Every chapter had an end goal (ie exams of some sort), and you were awarded for your efforts at the end of each chapter. Until you graduated that is. Receiving that cap and gown was my ultimate goal. It meant that I’d survived 21 years of education and succeeded.

But then the laid-out route stops. It is all of a sudden up to you. I personally decided to move home and go and travel the world after graduating. Saving up enough money to go and do this was my new goal then. It was fabulous and wonderful. After coming home, I didn’t worry about what I was going to do, because I was in the frame of mind of a carefree traveller. I knew that things would be fine. I had a café job for the Summer and worked hard to get my finances back on track.

But by the end I knew I needed something more substantial. Although I wasn’t quite sure what to do. After working back in my previous job for a few months, I applied for what seemed like the perfect job, and got it. I was ecstatic!

And that’s where I’ve been until now.

But I am struggling at the moment with the bigger picture. I’m in a 9-5 office job where there are no goals or targets or appraisals. There is no progression route, and I have no aspirations to be working in my boss’ role. The people I work with are great people, but there is no motivation or positivity. I NEED positivity and goals in my life. That’s what everyone needs!

So yes, I feel kind of stuck. But things are going to change one way or another. I can feel it!

Now.

I think feeling lost at this stage is natural and a good thing. It means that I’m thinking about my life as a whole- seeing the big picture. It means that I want to work hard and with a purpose and that I’m aware that this is not what I’m doing now. It is up to me to decide what to do. In a way, this is liberating, it gives me total control over this amazing thing that belongs to me which is called life.

I will start small and be persistent, and see whether small positive changes will eventually lead to bigger ones (I’m sure they will).

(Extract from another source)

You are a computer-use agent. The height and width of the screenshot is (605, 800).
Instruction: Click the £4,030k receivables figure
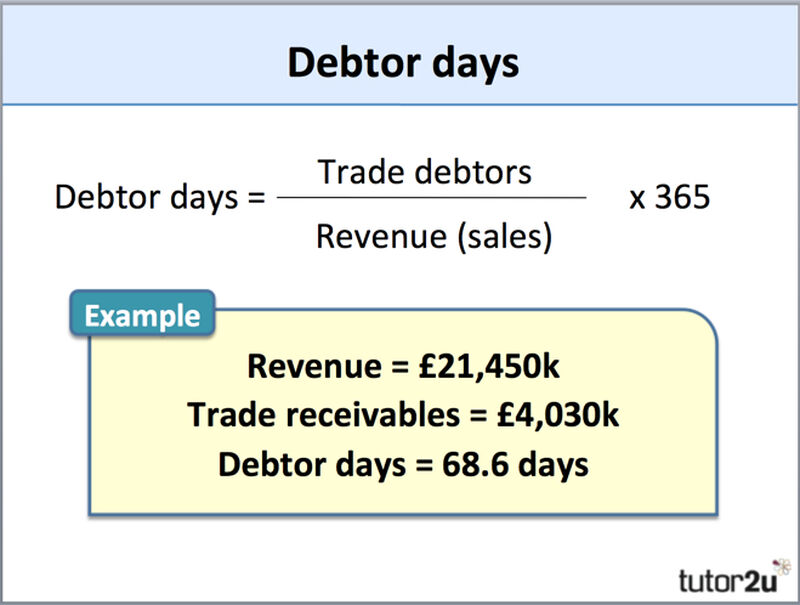click(x=558, y=414)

I want to set clear goals and be able to see them every day. I want to achieve them by working really hard. I want to see progress. I want to sense the feeling of accomplishment.

So from feeling quite negative for many months, I’m now feeling positive, and I can see light at the end of the tunnel. I’m not quite sure what it is yet, or how close it is. But it is there!

Have you ever felt lost? What did you do?